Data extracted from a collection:
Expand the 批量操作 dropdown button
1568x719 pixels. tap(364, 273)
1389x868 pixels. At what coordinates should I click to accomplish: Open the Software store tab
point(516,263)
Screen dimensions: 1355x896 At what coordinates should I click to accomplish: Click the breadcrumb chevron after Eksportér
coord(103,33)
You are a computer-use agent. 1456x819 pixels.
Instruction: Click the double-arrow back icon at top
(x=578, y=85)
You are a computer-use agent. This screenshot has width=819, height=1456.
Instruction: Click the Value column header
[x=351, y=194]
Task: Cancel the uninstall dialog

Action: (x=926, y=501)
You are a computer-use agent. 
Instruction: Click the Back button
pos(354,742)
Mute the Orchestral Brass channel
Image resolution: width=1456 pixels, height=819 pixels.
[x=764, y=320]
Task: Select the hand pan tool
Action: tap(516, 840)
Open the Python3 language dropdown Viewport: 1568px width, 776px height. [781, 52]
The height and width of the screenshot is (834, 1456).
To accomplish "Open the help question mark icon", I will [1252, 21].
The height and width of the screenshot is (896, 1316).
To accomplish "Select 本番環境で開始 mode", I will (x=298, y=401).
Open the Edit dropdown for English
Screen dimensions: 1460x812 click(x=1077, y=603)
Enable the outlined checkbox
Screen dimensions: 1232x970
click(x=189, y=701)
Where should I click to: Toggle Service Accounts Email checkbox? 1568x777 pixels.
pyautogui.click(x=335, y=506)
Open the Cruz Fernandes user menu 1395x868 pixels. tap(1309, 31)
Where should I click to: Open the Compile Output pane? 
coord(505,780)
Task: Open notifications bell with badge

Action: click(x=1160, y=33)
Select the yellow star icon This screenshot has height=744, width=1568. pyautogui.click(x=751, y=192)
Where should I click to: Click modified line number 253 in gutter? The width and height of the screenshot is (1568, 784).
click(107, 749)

What you need to do:
Each entry in the data must be copied exactly.

Answer to the problem:
Expand the 批量操作 dropdown button
1568x719 pixels. tap(364, 273)
1389x868 pixels. At what coordinates should I click to accomplish: Open the Software store tab
point(516,263)
Screen dimensions: 1355x896 At what coordinates should I click to accomplish: Click the breadcrumb chevron after Eksportér
coord(103,33)
You are a computer-use agent. 1456x819 pixels.
Instruction: Click the double-arrow back icon at top
(x=578, y=85)
You are a computer-use agent. This screenshot has width=819, height=1456.
Instruction: Click the Value column header
[x=351, y=194]
Task: Cancel the uninstall dialog

Action: (x=926, y=501)
You are a computer-use agent. 
Instruction: Click the Back button
pos(354,742)
Mute the Orchestral Brass channel
Image resolution: width=1456 pixels, height=819 pixels.
[x=764, y=320]
Task: Select the hand pan tool
Action: tap(516, 840)
Open the Python3 language dropdown Viewport: 1568px width, 776px height. [781, 52]
The height and width of the screenshot is (834, 1456).
To accomplish "Open the help question mark icon", I will [1252, 21].
The height and width of the screenshot is (896, 1316).
To accomplish "Select 本番環境で開始 mode", I will (x=298, y=401).
Open the Edit dropdown for English
Screen dimensions: 1460x812 click(x=1077, y=603)
Enable the outlined checkbox
Screen dimensions: 1232x970
click(x=189, y=701)
Where should I click to: Toggle Service Accounts Email checkbox? 1568x777 pixels.
pyautogui.click(x=335, y=506)
Open the Cruz Fernandes user menu 1395x868 pixels. tap(1309, 31)
Where should I click to: Open the Compile Output pane? 
coord(505,780)
Task: Open notifications bell with badge

Action: click(x=1160, y=33)
Select the yellow star icon This screenshot has height=744, width=1568. pyautogui.click(x=751, y=192)
Where should I click to: Click modified line number 253 in gutter? The width and height of the screenshot is (1568, 784).
click(107, 749)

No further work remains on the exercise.